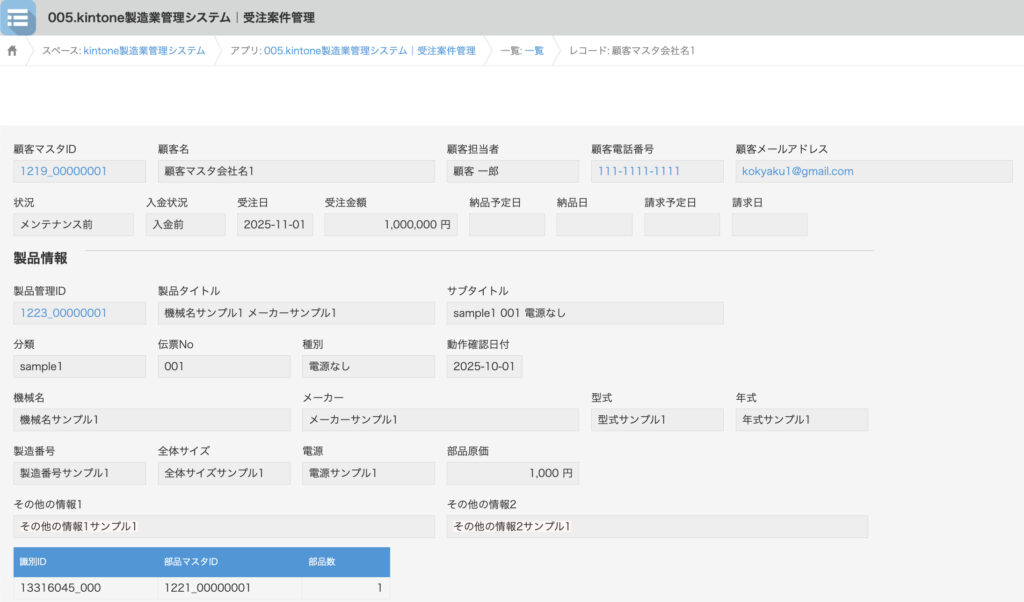Click the 状況 field メンテナンス前
Image resolution: width=1024 pixels, height=602 pixels.
point(73,225)
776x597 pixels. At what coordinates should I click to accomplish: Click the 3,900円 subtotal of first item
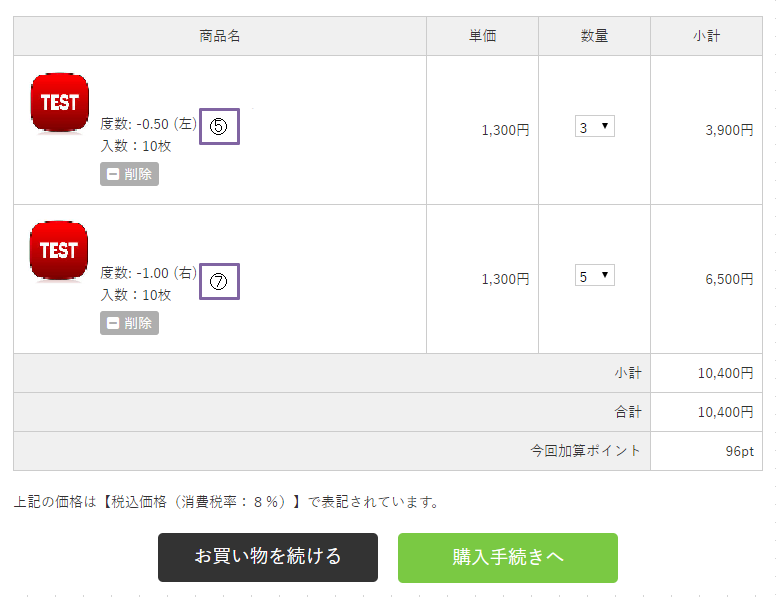(x=728, y=130)
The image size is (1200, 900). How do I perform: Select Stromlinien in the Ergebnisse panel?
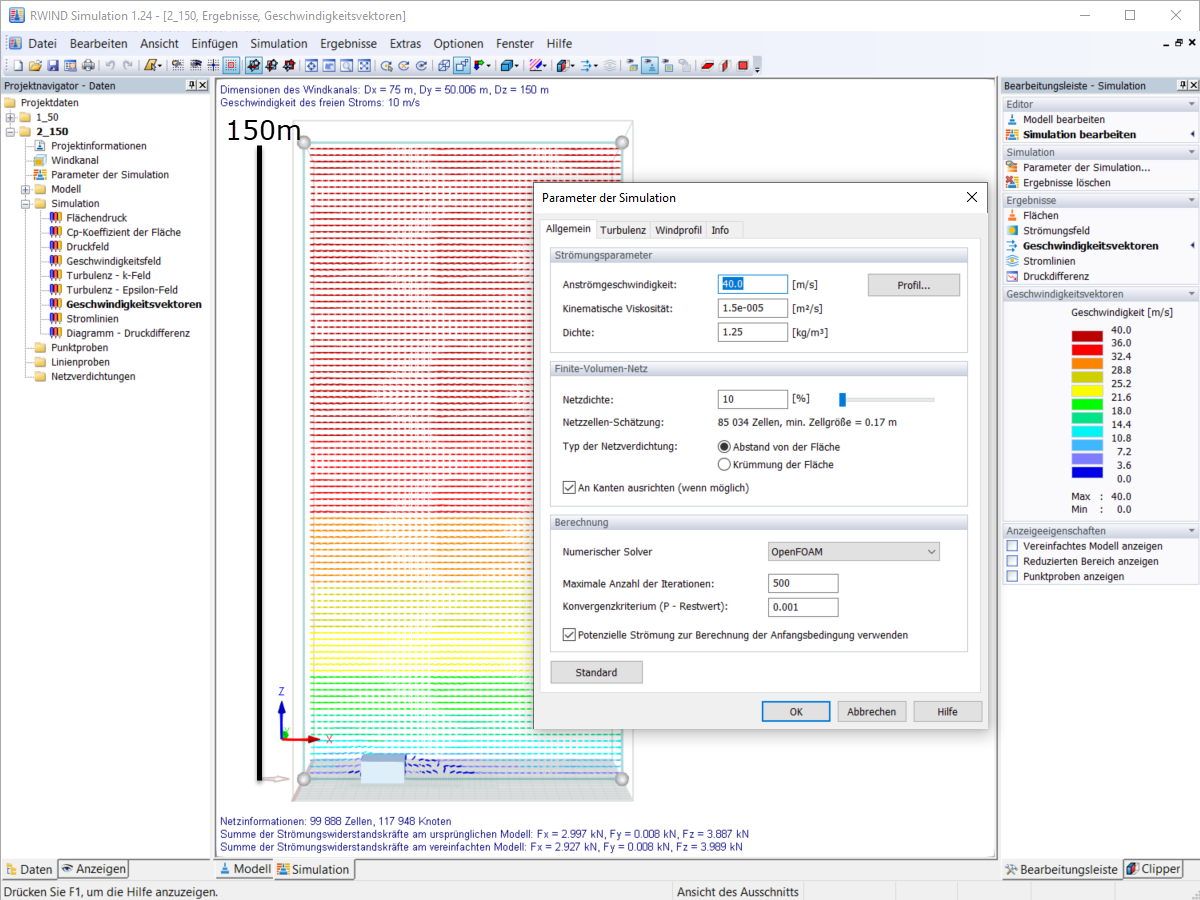[1048, 261]
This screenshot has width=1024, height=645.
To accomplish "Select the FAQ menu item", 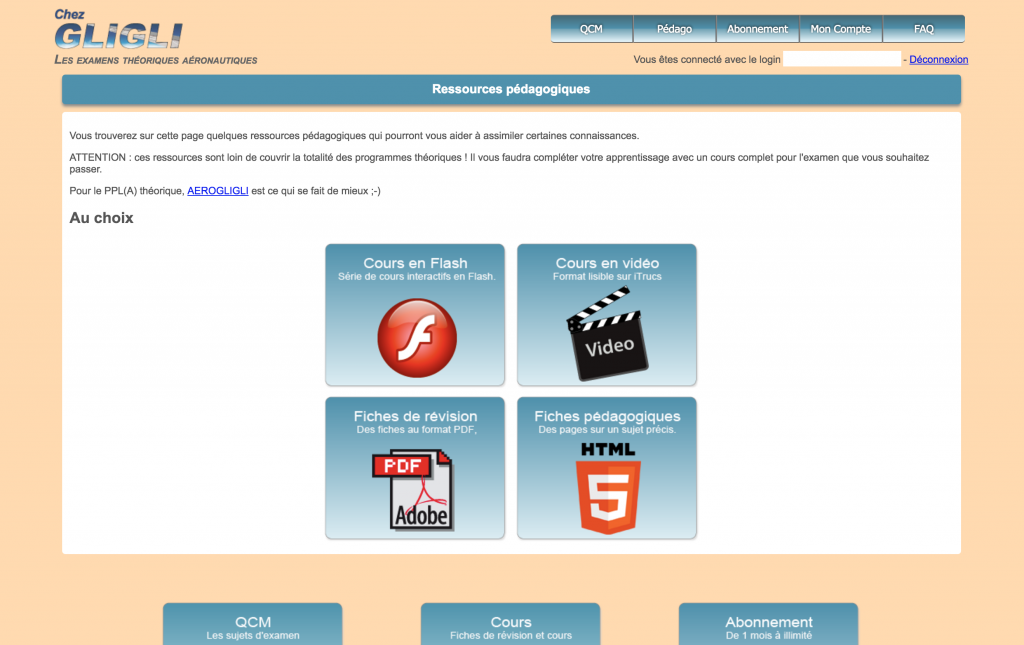I will [x=923, y=29].
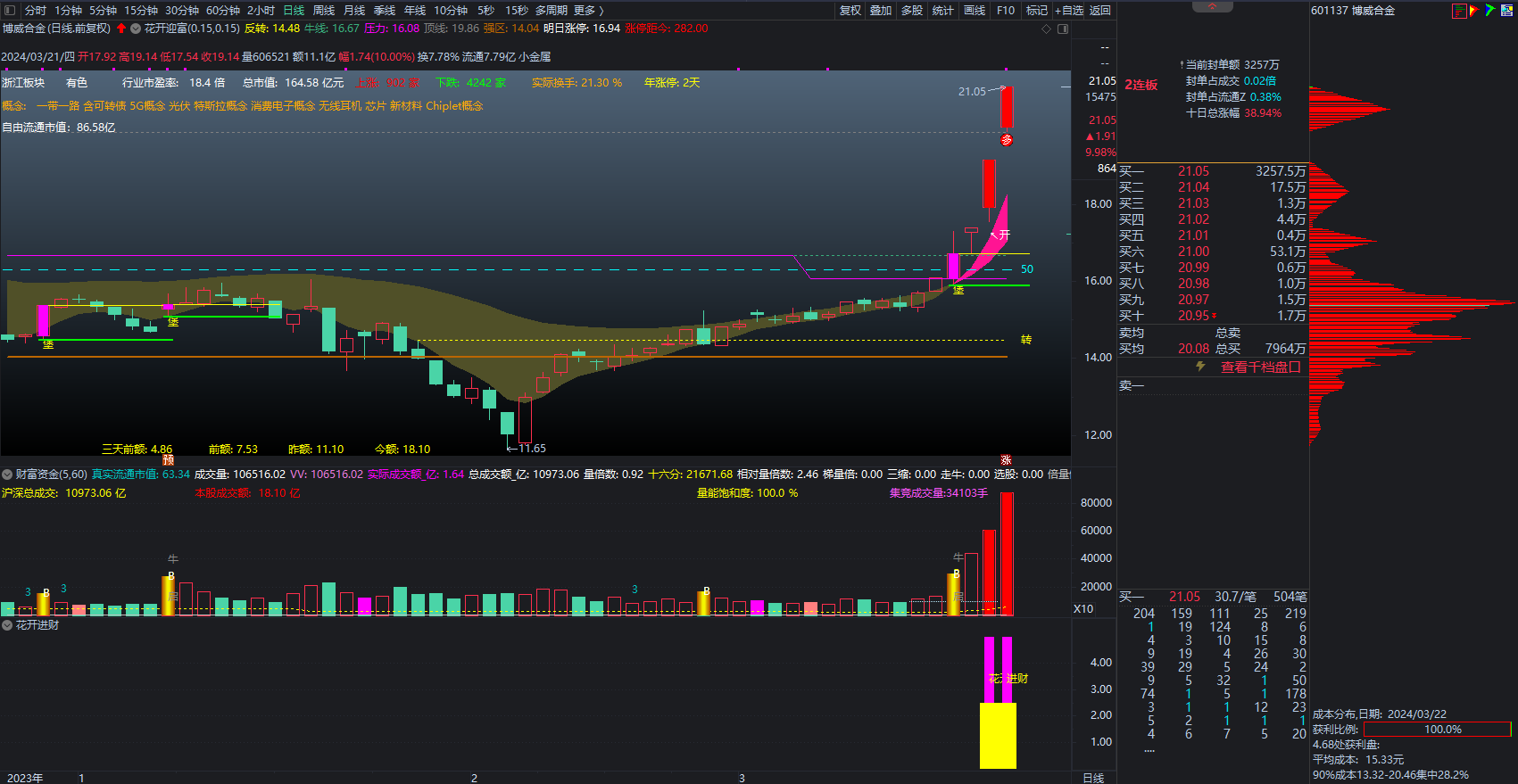Click the green arrow icon in top right
This screenshot has width=1518, height=784.
[x=1489, y=11]
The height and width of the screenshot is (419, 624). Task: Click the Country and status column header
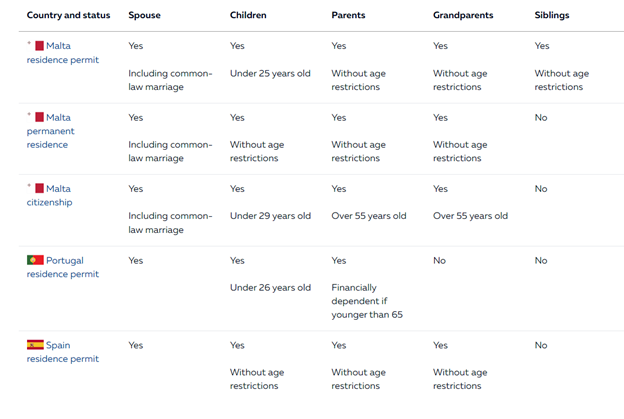(68, 15)
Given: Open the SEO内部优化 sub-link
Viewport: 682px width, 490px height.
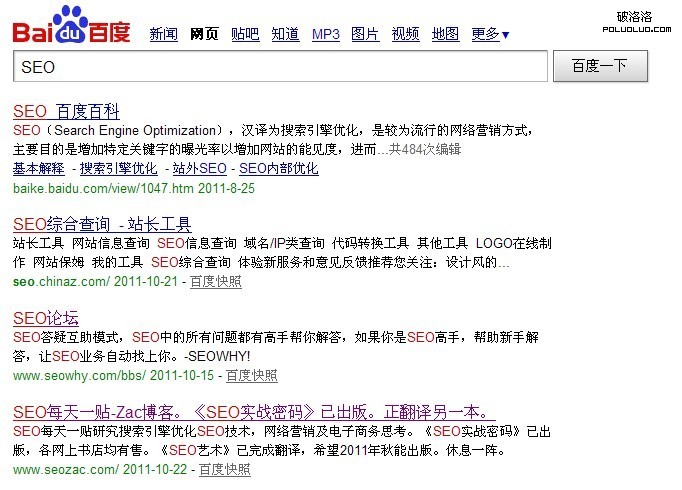Looking at the screenshot, I should (279, 168).
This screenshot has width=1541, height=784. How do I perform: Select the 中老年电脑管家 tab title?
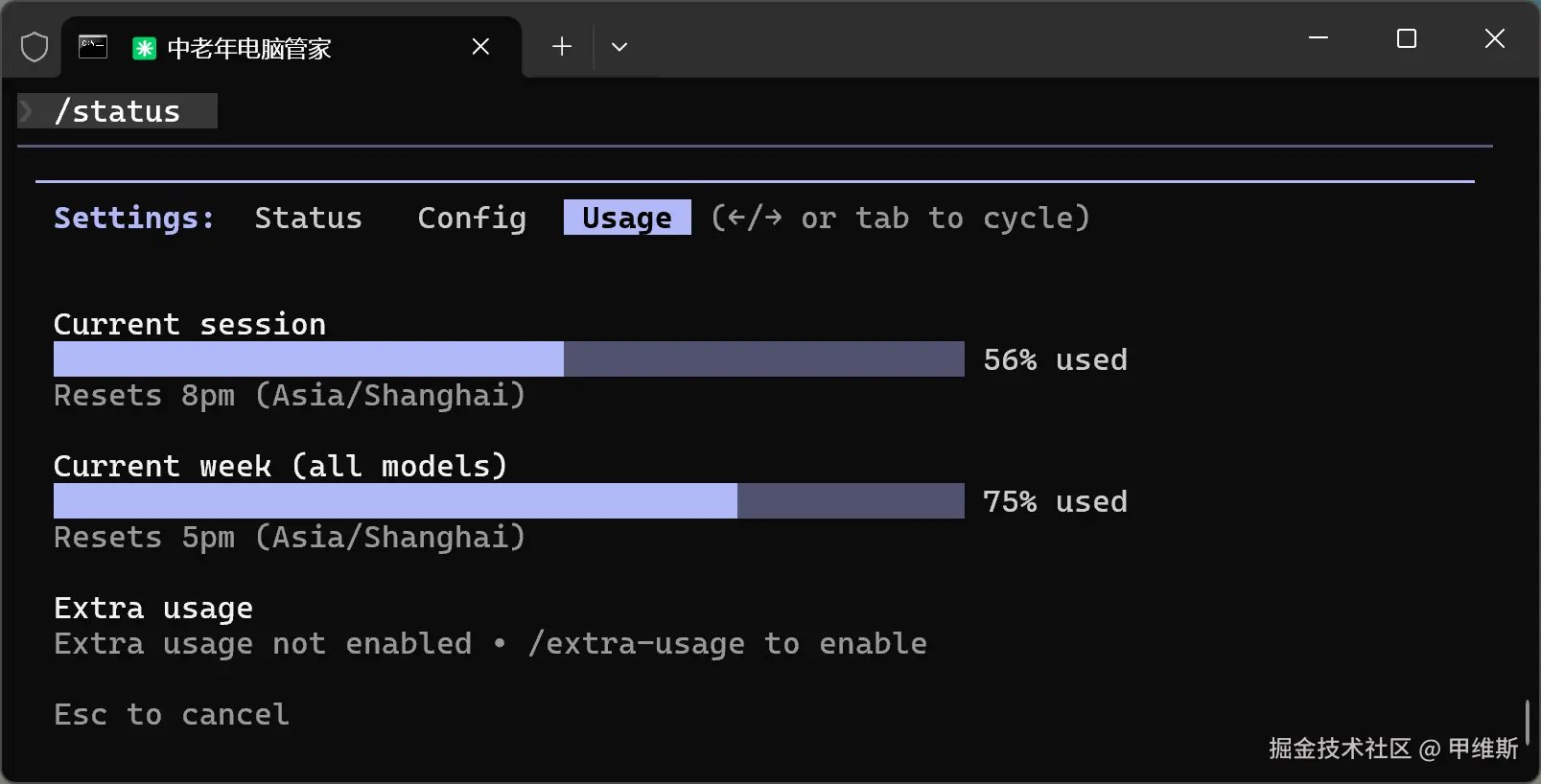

Task description:
Would you please print only the lines running from the one with "Viewport: 682px width, 490px height." to the final line of the entries above, exactly as written and without pictures?

Answer section:
Viewport: 682px width, 490px height.
Looking at the screenshot, I should (279, 168).
This screenshot has width=1541, height=784. How do I perform: Select the 中老年电脑管家 tab title?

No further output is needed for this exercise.